For years, he’d admired a friend’s Chevrolet van and imagined a man riding around in it, picking up beautiful women and making love in the back.
Johns, who died Jan. 4 at age 66, used that theme in his first song, “Chevy Van.” When the record was finally released in January 1975, it sold 3.5 million copies and made him an instant celebrity.
Although Johns never wrote another blockbuster for himself, he penned No. 1 hits for such country stars as Waylon Jennings, Conway Twitty and John Conlee.
Family and friends will remember Johns’ remarkable career Wednesday at a funeral service.
“He always planned to make music his life,” said Ray Finchum, who will officiate at his uncle’s funeral. “Music was his life. Everything revolved around it.”
Finchum said that on Jan. 3, family members found Johns lying on the floor of his Gastonia home, and that he may have suffered a stroke or been electrocuted while working on an old lamp.
Johns died the following day at Gaston Memorial Hospital.
Finchum said that in recent years Johns, an avid golfer, had continued writing songs while playing with local bands.
Johns also performed at the Grand Ole Opry with singer John Conlee, who had a number No. 1 hit with Johns’ composition “Common Man.”

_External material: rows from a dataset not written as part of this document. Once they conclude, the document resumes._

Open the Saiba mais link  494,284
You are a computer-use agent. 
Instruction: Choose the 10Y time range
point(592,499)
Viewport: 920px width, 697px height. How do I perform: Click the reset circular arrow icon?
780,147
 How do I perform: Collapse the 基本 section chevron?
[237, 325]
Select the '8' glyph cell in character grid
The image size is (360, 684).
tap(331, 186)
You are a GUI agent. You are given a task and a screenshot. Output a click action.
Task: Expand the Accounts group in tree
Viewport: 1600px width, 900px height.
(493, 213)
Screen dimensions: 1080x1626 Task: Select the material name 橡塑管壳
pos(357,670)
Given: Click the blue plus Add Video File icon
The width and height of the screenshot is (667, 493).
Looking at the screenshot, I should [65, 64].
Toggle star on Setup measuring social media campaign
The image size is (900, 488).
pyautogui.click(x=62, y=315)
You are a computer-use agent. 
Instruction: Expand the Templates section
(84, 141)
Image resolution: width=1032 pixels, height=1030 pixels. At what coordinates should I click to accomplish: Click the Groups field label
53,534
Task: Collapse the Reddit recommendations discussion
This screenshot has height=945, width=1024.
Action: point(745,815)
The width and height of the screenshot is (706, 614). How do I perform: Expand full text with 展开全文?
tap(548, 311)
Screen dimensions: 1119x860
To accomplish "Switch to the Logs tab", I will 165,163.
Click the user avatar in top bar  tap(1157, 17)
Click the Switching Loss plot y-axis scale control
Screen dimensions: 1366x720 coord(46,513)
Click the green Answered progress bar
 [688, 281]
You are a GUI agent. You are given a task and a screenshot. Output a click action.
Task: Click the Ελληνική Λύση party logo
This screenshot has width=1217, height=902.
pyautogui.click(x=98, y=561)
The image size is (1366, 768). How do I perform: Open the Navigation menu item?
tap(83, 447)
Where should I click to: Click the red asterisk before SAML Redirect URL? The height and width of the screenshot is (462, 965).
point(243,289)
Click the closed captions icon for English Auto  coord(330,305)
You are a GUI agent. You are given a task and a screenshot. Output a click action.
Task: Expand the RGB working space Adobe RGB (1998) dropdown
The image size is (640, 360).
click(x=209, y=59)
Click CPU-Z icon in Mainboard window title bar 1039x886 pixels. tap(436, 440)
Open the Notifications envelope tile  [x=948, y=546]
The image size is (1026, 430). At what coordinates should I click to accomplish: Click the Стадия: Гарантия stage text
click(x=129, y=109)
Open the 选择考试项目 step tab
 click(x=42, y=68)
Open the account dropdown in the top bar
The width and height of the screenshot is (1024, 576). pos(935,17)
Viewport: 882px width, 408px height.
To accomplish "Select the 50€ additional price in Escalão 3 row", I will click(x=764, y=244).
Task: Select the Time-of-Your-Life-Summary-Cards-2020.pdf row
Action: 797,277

“Sammy considered himself a common man,” Finchum said. “He didn’t feel like he was special.”
‘A pretty good run’
Around the age of 8, Johns began doing Elvis imitations at clubhouses and schools all over Gaston County.
While he was a student at Belmont High School, he joined a rock band called the Devilles, named after the Cadillac model.
After graduating in 1962, he made music full time, playing with the band at Charlotte clubs and lounges like the Bamboo Lounge and Pecan Grove – a venue that featured gyrating go-go girls.
A friend suggested Johns start writing songs. “Chevy Van” took shape while he sat on the bed of his northwest Charlotte apartment:
Johns recorded the song in 1973 for an Atlanta company, but it sat on the shelf until 1975 when it climbed to No. 5 on the Billboard chart. “Rolling Stone” magazine dubbed it “The Song of the Seventies.”
In a 1991 Observer interview, Johns said that while the first record made him rich and famous, he blew the money on alcohol, drugs, houses and cars. His four marriages failed.
In 1977, he spent two weeks in an Atlanta rehab center and then moved to Nashville, Tenn., where he wrote and recorded songs. His composition “Desperado Love” was a No. 1 hit for Conway Twitty and “America” went gold for Waylon Jennings.
Hitting high notes
Bo Baity, who collaborated with Johns in 2000 on a CD “Honky Tonk Moon,” called him “a gentle soul.”
Johns never stopped songwriting, performed whenever he got the chance and never lost his voice.
Baity was backstage at the Grand Ole Opry while Johns sang “Chevy Van” and when he hit the high note “the place came unglued.”
“I saw Vince Gill raise an eyelid and say ‘He can still do it,’ ” Baity said.
A service for Johns will be at 2 p.m. Wednesday in the Bumgardner Chapel of McLean Funeral Directors of Belmont. Burial will follow in Greenwood Cemetery.